Anschließend liefen wir zur Mittelschule von Odawara, von wo man eine super Aussicht auf das Meer hatte.
Zurück in Rios Haus begann die Familie das Mittagessen vorzubereiten. Gebratene Soba Nudeln mit Weißkohl und Schinkenstückchen. Sehr lecker. Ich hatte ja schon oft von der Abneigung der Japaner gegen Milchreis gesprochen. Umso überraschter war ich, dass Rio mir angeboten hatte, dass ich Milchreis kochen könne. Also kochte ich eine Menge, die für etwa 5-6 Personen als Nachtisch reicht. Der Familie (die so etwas noch nie vorher probiert hatte, man isst hier Reis nämlich ausschließlich mit Salz) war positiv überrascht, es schmeckte ihnen sehr gut. Rios Vater, der erst später essen konnte, weil er arbeiten war, rief uns extra auf Rios Handy an, um mir das noch zu sagen (auf deutsch).

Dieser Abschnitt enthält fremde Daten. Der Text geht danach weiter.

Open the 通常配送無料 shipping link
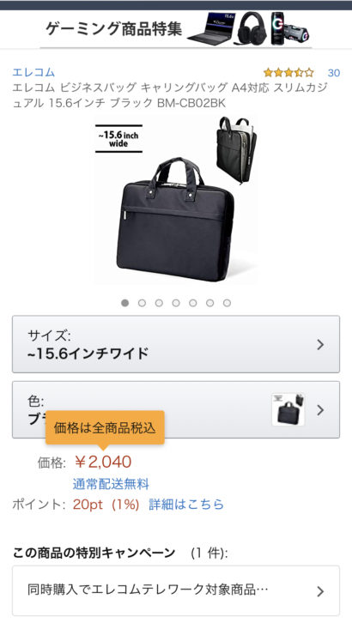[x=111, y=484]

Ich verabschiedete mich dann von der Familie (an dieser Stelle noch mal danke für alles und für die tollen Geschenke: Glückspfeil, Essstäbchen und Origamipapier) und Rios Mutter fuhr uns zum Odawara Schloss. Es gehörte früher einem reichen Ritter, dessen Statue man in Bahnhof bestaunen kann. Nahe dem Schloss ist ein kleiner Zoo mit ein paar Affen und einem Elefanten.
Die Elefantendame ist schon sehr alt. Ihr Name ist Umeko (Pflaumenkind).

Ich machte ein paar Fotos vom Schloss, dann machten wir uns auf den Weg zum Bahnhof. Dort war zu unserer Überraschung gerade eine Puppenausstellung, weil morgen ja das Hina-Matsuri (Puppenfest) ist. Die Puppen müssen bis zum 3.3. weggeräumt sein, ansonsten bekommt das betreffende Mädchen keinen Bräutigam mehr ab. Harte Sitten. Hier ein paar Fotos von den Puppen ua. aus der Meiji-Zeit.


Rio und ich fuhren dann nach Yokohama zurück. Da ich sie heute zum letzten Mal sehen würde, verabschiedeten wir uns ausführlich. Vielleicht kommt sie ja mal nach Deutschland, das würde mich freuen. Wir hatten viel Spaß hier. Dann fuhr ich zurück zum Wohnheim.